BRIEF
Format the lines below as a numbered list, omitting any blank lines.

----

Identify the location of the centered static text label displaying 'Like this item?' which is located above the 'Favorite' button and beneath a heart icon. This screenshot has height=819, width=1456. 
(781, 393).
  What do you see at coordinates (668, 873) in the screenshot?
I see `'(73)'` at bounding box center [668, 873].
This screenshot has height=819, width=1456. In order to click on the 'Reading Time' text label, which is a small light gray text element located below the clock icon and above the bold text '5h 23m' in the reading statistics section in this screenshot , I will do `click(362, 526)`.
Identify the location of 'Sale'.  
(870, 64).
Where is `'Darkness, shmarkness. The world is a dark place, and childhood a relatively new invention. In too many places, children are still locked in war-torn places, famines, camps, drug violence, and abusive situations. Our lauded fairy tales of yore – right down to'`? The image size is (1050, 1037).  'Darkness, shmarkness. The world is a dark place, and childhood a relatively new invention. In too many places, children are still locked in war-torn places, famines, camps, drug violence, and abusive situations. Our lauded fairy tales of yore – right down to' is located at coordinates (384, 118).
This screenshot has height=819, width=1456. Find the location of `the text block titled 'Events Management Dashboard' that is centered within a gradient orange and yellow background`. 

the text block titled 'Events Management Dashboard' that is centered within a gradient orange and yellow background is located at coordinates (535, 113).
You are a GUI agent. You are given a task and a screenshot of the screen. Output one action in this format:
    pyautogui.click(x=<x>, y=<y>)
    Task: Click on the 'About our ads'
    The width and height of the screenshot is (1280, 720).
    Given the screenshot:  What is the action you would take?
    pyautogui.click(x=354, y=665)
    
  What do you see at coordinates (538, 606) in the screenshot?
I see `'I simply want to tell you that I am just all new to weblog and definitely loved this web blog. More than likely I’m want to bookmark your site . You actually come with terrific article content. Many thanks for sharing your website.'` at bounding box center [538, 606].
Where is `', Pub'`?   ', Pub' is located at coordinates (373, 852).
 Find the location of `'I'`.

----

RESPONSE TO THIS TASK
1. Identify the location of the centered static text label displaying 'Like this item?' which is located above the 'Favorite' button and beneath a heart icon. This screenshot has height=819, width=1456. 
2. (781, 393).
3.   What do you see at coordinates (668, 873) in the screenshot?
4. I see `'(73)'` at bounding box center [668, 873].
5. This screenshot has height=819, width=1456. In order to click on the 'Reading Time' text label, which is a small light gray text element located below the clock icon and above the bold text '5h 23m' in the reading statistics section in this screenshot , I will do `click(362, 526)`.
6. Identify the location of 'Sale'.  
7. (870, 64).
8. Where is `'Darkness, shmarkness. The world is a dark place, and childhood a relatively new invention. In too many places, children are still locked in war-torn places, famines, camps, drug violence, and abusive situations. Our lauded fairy tales of yore – right down to'`? The image size is (1050, 1037).  'Darkness, shmarkness. The world is a dark place, and childhood a relatively new invention. In too many places, children are still locked in war-torn places, famines, camps, drug violence, and abusive situations. Our lauded fairy tales of yore – right down to' is located at coordinates (384, 118).
9. This screenshot has height=819, width=1456. Find the location of `the text block titled 'Events Management Dashboard' that is centered within a gradient orange and yellow background`. 
10. the text block titled 'Events Management Dashboard' that is centered within a gradient orange and yellow background is located at coordinates (535, 113).
11. You are a GUI agent. You are given a task and a screenshot of the screen. Output one action in this format:
12.     pyautogui.click(x=<x>, y=<y>)
13.     Task: Click on the 'About our ads'
14.     The width and height of the screenshot is (1280, 720).
15.     Given the screenshot:  What is the action you would take?
16.     pyautogui.click(x=354, y=665)
17.   What do you see at coordinates (538, 606) in the screenshot?
18. I see `'I simply want to tell you that I am just all new to weblog and definitely loved this web blog. More than likely I’m want to bookmark your site . You actually come with terrific article content. Many thanks for sharing your website.'` at bounding box center [538, 606].
19. Where is `', Pub'`?   ', Pub' is located at coordinates (373, 852).
20.  Find the location of `'I'`.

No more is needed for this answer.